An error in the admission of evidence requires reversal only when the error is prejudicial. In re Dependency of R.S.G., 174 Wn.App. 410, 433, 299 P.3d 26 (2013). An error is prejudicial if it has a substantial likelihood of affecting the outcome of the case. R.S.G., 174 Wn.App. at 433.
Here, there is no likelihood that the admission of evidence about whether or not Abrahamson wrote letters to C.D.S. during his incarceration, or was encouraged to do so, affected the outcome of the trial. The court found that although Abrahamson claimed he had sent letters to C.D.S., there was "no record of such letters." Abrahamson testified that he wrote to C.D.S. but provided no copies of his letters to the Department and it was undisputed that the Department's file did not contain any such letters. Only letters Abrahamson wrote to the social worker were admitted into evidence and no prior caregivers testified at trial. Disregarding the alleged hearsay testimony about C.D.S.'s caregivers' recollections, substantial evidence supports the court's finding that there was "no record" of letters Abrahamson claimed to have sent.
CP at 41.
CP at 41.
To the extent that the court's finding that Abrahamson agreed in a 2015 meeting to write letters to C.D.S. is supported only by hearsay evidence concerning a note in the Department's file, it is a non-essential finding. Nor was the finding prejudicial in view of Abrahamson's testimony that he did, in fact, write letters to his son.
Given the lack of prejudice, we need not address Abrahamson's claim that counsel's failure to object to hearsay testimony amounted to constitutionally deficient performance.
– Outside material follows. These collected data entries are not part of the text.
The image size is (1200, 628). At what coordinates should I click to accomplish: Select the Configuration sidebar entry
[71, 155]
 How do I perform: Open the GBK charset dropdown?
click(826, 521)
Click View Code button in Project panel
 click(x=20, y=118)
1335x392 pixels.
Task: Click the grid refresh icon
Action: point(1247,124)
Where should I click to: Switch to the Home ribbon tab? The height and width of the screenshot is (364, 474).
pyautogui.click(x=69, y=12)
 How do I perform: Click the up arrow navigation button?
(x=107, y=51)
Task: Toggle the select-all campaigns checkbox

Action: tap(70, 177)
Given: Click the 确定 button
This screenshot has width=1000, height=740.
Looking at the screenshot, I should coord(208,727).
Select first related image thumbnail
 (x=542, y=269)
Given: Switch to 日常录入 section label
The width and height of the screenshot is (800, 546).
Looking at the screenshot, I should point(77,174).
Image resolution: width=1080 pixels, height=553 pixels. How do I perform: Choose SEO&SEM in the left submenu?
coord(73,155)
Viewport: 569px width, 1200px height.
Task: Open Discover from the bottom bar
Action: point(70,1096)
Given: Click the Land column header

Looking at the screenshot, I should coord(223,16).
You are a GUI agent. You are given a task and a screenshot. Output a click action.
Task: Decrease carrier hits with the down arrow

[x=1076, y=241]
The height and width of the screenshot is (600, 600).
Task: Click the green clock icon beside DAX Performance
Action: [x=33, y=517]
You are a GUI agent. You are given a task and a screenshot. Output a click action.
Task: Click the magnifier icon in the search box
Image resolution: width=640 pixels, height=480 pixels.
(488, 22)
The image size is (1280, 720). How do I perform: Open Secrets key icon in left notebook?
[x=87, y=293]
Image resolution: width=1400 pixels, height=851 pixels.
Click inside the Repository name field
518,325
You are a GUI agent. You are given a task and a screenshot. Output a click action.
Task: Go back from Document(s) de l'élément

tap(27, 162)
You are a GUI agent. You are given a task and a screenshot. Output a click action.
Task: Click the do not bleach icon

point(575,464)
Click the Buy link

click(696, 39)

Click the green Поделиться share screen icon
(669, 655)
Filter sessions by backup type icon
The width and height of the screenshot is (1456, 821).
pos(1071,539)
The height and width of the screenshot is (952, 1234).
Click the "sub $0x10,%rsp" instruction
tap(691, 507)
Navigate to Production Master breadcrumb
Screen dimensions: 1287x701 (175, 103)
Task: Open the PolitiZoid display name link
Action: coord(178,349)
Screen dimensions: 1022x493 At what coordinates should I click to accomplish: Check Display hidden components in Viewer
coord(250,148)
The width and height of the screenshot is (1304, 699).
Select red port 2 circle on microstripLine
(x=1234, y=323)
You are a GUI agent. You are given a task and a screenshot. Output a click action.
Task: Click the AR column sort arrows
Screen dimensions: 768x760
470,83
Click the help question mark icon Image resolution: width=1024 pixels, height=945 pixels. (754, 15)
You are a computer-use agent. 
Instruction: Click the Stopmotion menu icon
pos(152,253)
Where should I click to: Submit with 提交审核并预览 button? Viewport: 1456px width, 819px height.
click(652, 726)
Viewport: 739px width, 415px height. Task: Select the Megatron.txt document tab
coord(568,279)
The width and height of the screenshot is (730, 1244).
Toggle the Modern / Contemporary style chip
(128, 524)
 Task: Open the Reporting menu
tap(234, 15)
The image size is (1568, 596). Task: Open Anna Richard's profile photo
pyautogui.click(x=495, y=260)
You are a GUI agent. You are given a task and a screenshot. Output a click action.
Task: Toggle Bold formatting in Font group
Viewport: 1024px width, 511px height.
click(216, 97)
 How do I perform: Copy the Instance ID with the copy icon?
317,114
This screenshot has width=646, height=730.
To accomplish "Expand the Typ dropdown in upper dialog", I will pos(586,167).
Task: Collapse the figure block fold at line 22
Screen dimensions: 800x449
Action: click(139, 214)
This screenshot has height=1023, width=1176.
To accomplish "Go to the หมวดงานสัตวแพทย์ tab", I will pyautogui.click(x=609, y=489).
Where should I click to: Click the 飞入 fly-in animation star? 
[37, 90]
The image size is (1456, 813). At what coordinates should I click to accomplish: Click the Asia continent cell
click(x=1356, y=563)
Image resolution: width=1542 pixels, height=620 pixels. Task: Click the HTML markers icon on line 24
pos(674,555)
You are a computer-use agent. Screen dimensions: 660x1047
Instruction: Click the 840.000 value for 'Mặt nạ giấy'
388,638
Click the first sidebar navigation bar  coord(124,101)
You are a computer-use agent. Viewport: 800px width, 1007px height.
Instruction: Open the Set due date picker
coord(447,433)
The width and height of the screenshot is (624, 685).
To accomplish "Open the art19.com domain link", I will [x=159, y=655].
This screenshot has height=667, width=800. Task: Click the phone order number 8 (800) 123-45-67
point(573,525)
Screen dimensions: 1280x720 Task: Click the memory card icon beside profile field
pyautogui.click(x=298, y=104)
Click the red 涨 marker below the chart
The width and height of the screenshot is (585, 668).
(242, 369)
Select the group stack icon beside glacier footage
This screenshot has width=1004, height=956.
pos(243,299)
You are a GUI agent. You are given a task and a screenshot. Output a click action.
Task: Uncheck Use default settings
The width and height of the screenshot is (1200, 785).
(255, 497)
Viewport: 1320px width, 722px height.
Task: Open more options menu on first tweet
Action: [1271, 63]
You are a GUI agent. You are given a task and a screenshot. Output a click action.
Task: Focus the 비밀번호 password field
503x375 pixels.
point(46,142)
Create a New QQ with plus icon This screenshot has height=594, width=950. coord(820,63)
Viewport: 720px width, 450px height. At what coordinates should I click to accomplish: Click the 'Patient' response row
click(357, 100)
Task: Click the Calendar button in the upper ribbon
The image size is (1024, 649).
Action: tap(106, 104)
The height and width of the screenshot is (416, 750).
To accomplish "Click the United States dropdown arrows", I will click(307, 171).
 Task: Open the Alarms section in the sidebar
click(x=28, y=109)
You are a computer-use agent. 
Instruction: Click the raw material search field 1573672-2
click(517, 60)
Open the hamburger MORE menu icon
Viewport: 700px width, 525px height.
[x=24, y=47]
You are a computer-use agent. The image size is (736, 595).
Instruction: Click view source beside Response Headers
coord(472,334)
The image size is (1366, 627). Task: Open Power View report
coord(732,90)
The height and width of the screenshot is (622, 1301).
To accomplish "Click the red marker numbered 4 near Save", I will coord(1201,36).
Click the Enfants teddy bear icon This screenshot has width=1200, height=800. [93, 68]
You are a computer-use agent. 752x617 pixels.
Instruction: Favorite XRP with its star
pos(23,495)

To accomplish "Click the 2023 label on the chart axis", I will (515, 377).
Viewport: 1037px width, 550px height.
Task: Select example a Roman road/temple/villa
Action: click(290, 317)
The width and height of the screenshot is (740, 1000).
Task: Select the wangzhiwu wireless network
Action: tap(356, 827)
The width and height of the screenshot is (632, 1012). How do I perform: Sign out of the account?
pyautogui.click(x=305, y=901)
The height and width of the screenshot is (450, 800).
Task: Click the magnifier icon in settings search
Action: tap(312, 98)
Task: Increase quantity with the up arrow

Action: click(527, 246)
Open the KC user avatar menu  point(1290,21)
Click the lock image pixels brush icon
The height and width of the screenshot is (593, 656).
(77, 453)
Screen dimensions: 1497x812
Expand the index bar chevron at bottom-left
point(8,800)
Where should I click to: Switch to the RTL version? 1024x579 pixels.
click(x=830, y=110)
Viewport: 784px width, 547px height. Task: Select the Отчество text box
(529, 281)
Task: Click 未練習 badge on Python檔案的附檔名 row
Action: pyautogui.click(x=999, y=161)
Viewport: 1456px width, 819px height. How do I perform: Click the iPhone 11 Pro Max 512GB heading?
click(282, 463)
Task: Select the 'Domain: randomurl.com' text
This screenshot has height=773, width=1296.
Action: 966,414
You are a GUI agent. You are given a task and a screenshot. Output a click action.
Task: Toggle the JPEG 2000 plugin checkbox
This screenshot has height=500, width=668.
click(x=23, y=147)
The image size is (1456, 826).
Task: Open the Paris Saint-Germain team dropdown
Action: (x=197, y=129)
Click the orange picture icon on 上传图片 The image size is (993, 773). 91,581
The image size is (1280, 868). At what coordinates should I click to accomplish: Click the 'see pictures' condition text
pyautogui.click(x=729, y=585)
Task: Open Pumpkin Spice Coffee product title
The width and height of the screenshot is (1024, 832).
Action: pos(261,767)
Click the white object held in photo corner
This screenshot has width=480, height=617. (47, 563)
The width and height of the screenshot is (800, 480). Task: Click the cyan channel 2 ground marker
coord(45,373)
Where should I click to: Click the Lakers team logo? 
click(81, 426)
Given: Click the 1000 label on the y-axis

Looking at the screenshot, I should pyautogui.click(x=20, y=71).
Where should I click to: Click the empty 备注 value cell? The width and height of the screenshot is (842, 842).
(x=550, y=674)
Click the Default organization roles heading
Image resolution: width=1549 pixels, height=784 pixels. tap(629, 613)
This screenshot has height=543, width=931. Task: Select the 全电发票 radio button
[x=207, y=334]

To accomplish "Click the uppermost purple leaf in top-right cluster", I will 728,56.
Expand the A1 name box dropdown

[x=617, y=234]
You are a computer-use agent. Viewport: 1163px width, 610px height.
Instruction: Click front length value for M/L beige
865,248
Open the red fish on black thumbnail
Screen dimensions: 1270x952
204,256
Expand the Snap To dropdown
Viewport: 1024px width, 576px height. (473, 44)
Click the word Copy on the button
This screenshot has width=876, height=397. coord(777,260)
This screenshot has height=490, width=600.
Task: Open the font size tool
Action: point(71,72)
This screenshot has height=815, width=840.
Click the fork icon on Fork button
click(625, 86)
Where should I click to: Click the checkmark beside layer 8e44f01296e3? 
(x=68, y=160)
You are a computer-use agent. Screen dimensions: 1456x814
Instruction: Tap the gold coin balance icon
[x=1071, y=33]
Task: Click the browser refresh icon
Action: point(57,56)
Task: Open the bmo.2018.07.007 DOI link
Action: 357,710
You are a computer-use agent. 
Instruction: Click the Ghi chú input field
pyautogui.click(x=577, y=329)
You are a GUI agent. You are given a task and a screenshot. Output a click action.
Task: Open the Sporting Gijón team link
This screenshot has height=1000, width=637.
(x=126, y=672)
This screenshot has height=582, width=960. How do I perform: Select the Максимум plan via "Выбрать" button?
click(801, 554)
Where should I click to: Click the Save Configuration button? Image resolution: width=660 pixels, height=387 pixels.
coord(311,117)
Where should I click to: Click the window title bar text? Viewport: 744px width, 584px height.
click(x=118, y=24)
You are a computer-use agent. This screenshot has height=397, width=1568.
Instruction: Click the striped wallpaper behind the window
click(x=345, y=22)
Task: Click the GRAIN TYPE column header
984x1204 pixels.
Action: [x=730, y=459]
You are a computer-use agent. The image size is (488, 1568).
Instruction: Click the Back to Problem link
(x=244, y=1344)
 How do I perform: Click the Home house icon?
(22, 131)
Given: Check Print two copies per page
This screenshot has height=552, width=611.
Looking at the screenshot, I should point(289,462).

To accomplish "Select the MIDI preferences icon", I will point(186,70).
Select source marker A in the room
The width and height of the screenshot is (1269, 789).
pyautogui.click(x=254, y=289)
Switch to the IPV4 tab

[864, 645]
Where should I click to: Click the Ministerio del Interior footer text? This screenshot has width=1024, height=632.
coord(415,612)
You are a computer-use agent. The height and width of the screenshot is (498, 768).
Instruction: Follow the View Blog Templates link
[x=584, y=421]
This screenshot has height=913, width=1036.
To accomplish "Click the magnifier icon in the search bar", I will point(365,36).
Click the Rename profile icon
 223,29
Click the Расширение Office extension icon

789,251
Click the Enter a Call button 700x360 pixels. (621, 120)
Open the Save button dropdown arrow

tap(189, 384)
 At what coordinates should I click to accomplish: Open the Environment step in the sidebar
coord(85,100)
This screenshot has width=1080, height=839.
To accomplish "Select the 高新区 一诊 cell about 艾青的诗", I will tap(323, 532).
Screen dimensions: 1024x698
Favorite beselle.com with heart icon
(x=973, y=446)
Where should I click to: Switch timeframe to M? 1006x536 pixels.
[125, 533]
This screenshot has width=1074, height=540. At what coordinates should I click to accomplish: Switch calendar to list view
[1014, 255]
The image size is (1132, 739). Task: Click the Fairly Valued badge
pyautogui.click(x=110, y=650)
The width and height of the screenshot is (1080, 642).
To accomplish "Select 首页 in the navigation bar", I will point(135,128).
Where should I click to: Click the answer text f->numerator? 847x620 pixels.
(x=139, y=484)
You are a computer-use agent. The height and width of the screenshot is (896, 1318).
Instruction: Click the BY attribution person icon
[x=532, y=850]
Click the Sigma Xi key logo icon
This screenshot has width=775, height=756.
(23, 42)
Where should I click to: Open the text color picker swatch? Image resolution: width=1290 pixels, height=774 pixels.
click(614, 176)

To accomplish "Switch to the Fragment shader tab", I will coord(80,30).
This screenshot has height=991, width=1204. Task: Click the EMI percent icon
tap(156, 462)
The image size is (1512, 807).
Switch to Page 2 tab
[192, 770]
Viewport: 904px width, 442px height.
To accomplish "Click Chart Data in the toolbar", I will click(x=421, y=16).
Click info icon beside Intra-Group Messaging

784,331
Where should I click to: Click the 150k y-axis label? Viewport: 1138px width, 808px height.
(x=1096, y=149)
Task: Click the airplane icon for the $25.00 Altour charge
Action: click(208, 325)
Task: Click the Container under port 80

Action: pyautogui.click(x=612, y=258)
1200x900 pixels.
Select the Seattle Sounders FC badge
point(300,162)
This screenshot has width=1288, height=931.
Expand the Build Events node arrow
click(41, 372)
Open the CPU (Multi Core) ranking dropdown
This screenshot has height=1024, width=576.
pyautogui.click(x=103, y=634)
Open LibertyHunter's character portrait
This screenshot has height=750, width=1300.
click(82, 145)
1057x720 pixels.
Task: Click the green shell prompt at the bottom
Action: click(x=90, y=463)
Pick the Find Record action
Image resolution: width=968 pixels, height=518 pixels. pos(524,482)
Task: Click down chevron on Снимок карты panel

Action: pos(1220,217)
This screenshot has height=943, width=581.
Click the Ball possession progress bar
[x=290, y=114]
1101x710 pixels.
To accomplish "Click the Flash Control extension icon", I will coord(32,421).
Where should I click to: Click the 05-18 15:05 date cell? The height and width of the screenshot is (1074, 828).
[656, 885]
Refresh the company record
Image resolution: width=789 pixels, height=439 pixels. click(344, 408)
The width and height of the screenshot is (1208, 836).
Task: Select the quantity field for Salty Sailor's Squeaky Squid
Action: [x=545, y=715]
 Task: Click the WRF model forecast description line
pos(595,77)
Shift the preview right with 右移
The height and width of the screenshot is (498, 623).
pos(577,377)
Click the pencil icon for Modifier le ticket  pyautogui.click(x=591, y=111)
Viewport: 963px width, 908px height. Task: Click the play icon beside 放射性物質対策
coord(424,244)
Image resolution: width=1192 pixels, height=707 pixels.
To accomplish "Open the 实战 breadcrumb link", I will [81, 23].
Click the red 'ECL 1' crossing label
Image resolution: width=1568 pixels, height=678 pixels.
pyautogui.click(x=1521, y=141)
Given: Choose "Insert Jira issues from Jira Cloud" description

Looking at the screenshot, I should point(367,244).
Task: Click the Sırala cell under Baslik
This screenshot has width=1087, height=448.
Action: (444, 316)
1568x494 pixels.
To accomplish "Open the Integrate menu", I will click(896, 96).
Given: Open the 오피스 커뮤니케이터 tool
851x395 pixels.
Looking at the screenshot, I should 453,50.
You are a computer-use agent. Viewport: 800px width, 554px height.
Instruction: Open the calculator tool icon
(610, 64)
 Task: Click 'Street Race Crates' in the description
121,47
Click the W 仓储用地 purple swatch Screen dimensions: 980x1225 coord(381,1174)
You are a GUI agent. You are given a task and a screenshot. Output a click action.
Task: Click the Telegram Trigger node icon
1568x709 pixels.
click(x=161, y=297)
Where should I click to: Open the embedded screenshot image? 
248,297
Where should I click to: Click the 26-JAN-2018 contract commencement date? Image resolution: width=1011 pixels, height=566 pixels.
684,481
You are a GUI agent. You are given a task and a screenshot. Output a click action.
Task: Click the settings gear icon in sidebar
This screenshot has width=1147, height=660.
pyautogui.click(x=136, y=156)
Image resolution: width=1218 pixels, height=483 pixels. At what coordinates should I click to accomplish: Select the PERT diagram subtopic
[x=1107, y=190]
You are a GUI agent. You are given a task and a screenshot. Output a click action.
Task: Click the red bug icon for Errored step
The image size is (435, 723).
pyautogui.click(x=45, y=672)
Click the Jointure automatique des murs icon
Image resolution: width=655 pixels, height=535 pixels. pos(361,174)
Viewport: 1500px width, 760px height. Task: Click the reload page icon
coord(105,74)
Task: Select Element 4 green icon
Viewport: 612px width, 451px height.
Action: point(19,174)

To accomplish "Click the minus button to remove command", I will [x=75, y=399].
The properly admitted evidence supports the court's finding that Abrahamson "did little in terms of any expressions or acts of manifesting concern for the child." For instance, the social worker testified that while she provided information to Abrahamson about C.D.S.'s circumstances, he did not request such information. And the evidence indicated that Abrahamson did not take advantage of opportunities to communicate with C.D.S. by telephone during the dependency. When Abrahamson was released in 2016, although he had not seen C.D.S. in three years, he did not initiate contact with the social worker to arrange visitation. The social worker called him. Abrahamson did not introduce himself to C.D.S. when he saw him in 2016, nor did he appear to know how to relate to him. He was late for the second visit, called to cancel the third visit when the social worker and C.D.S. were already enroute, and did not attend the third visit because he was in jail.
CP at 46.
In addition to numerous unchallenged findings, the finding that Abrahamson's actions largely did not manifest concern for his child supports the court's determination that his was currently unfit, that his deficiencies could not be remedied in the foreseeable future, and that termination of the parent-child relationship was in C.D.S.'s best interests.
We affirm the juvenile court's order terminating Abrahamson's parental rights.